▶ [EXTRACTED INFORMATION]
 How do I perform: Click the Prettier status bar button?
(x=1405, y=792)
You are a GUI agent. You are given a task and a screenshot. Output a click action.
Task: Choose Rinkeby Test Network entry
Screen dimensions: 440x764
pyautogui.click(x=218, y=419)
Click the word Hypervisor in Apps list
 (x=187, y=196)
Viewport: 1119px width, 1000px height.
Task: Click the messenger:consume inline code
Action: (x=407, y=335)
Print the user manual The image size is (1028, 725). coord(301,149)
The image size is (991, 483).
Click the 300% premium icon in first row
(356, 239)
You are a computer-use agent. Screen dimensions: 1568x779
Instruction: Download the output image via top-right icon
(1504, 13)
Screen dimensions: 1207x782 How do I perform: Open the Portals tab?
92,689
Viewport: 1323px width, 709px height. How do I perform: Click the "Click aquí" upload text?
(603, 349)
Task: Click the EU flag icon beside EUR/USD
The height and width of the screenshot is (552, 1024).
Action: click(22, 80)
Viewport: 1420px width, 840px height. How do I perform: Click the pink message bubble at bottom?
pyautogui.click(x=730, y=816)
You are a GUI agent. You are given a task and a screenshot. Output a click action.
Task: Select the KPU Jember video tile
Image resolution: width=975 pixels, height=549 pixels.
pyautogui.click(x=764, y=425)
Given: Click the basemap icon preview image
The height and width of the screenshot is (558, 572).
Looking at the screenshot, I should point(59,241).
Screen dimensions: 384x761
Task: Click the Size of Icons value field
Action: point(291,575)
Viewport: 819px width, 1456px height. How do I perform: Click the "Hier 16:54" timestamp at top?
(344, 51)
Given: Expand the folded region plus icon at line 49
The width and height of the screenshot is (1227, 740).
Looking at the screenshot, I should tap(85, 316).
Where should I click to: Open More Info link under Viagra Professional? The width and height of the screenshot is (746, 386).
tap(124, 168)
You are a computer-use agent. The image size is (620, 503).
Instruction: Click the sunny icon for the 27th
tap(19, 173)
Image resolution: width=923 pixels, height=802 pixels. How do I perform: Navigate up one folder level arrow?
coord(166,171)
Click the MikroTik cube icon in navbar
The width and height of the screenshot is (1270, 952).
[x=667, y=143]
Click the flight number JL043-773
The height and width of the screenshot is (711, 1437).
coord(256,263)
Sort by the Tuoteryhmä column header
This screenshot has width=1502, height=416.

▶ [EXERCISE DETAILS] Please find every line in the records that contains the word "agent", and copy it out.

▶ [ANSWER BELOW]
You are a GUI agent. You are given a task and a screenshot. Output a click action.
You are a computer-use agent. Screen dimensions: 1568x779
You are a GUI agent. You are given a task and a screenshot. Output a click action.
You are a computer-use agent. The image size is (620, 503).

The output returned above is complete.